House Examines U.S. Broadcasting on Tyrannical Regimes Overseas

                                     
                Rep. Dana Rohrabacher Chair of the Foreign Affairs Oversight and Investigations Subcommittee  

Caryn Freeman 2:14PM EST    
At a hearing Wednesday held by the House Foreign Affairs Oversight and Investigations Subcommittee the question of Americas overseas broadcasting and our national interest while the fighting against tyrannical regimes was in question. Committee Chair Rep. Dana Rohrabacher (R-CA) and ranking member Rep. Russ Carnahan (D-MO) were the only members present for most of the hearing. Rep. David Rivera (R-FL) joined the two members late in the afternoon. "I have called this hearing to investigate one of the greatest failures in recent American foreign policy…" Mr.
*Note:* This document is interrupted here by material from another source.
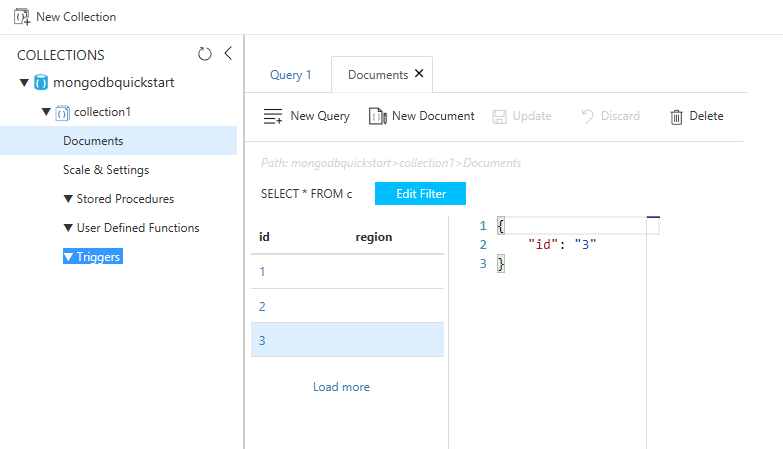Click the New Document toolbar icon
The height and width of the screenshot is (449, 783).
tap(378, 116)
Carnahan began, "to define and follow a strategic communications strategy." The hearing addressed the role of the State Department, Voice of America and the Broadcasting Board of Governors communication efforts in the fight against the rise of tyrannical regimes by creating access to democratic ideas via short wave radio and the Internet

Rep. Dana Rochbager (R-CA), Chairman and a former Reagan speechwriter was a central player in the Reagan administration’s effort to end communism. Rep. Rohrabacher (R-FL) has critical insight into how messaging played a role in terminating communist regimes through communication efforts in the former Soviet Union. The question of ending short wave radio transmission and turning to the more monitored and censored Internet was hotly debated. "The reality is we are not eliminating short wave communications, we are going totally digital because that is where the audience is," explained Mr. S. Enders Wimbush, representing the broadcasting board of governors.
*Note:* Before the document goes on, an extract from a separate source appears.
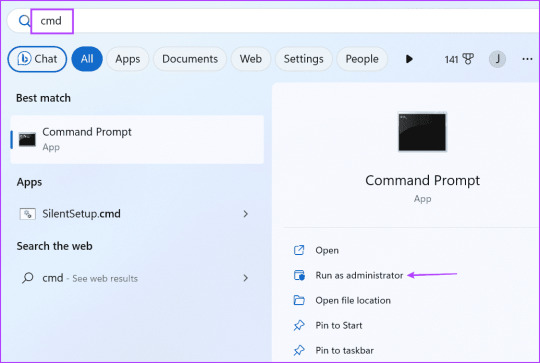Open Bing Chat button
This screenshot has width=540, height=363.
click(37, 59)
The Broadcasting Board of Governors argued that the number of people using the Internet so outnumbered those who use short wave radio that the agency felt “they had no other option.” The BBG stressed that they were steadfastly working with new technology, a network of proxy servers that scrambles tracking those who access the Internet, in an attempt to circumvent censorship by the Chinese and Iranian governments, 440 million people in China use this type of technology to get around these firewalls. Rep. Rohrabacher (R-CA) noted that American Internet CEO's are working equally has hard with Chinese governments to prevent the use of proxy firewalls by citizens working to skirt the Chinese government’s efforts to censor Internet access. Mr. Rohrabacher also reminded the Department of State that while he is aware the Department of State works with China on various issues of foreign policy including trade, that "China is still the worst human right violators in the world," he said, and that “the message in the executive branch usually comes from the President and Presidents have to stop censoring their message regarding the actions of the Chinese government,” including the 25,000 intelligence assets that China currently has in the U.S." Jennifer Park Stout, Deputy Assistant Secretary of State told members of Congress that "we (the United States) do not hide the fact that this continues to be an irritant in our relationship."

Amir A. Fakhravar testified that Voice of America, Radio Farda in Iran has changed the mission statement on their website from “To promote freedom and democracy and to enhance understanding through multimedia communication of accurate, objective and balanced news, information and other programming about America and the world to audience overseas.” The site now reads “Our ONLY duty is to report the news.” Mr. Fakhravar also testified that “you find nepotism and people with little to no journalism background among the personnel” and “boycotting and even slandering people they don’t agree with.” Giving airtime to the doctorial Iranian governments is a misguided effort to achieve so called “journalistic balance,” says Rohrabacher.  “American taxpayers should not be furthering the Mullah’s repressive views.”

Rep. David Rivera (R-FL) closed the hearing with a tough round of questions for the BBG regarding their mode of measuring the audience for Voice of America in Cuba. "The largest contract from the BBG is for research and audience measurements at 50 million dollars over five years," Mr. Wimbush of the BBG argued. Rep. Rivera (R-FL) countered with the obvious, "if someone in Cuba gets a phone call asking them if they are doing something illegal, like listening to Voice of America, they will likely say no and hang up," stating “this mode is enormously imprecise and you can't justify the validity of these services by this survey.”

Twitter/@carynfreemanDC


Panelists:
John Lencoszski President of the Institute of World Politics, The Honorable S. Enders Wimbush of Board member Broadcasting Board of Governors, The Honorable Michael Meehan, board member Broadcasting Board of Governors,  Jennifer Park Stout, Deputy Assistant Secretary of State Bureau of East Asian and Pacific Affairs at U.S. Department of State, Amir A. Fakhravar, Secretary General, Confederation of Iranian Students, Mr. Philo L. Dibble, Deputy Assistant Secretary of State Bureau of Near Eastern Affairs U.S. Department of State, Shiyu Zhou, Ph.D. Vice President, Institute of World Politics, Mr. Robert Riley former Director Voice of America.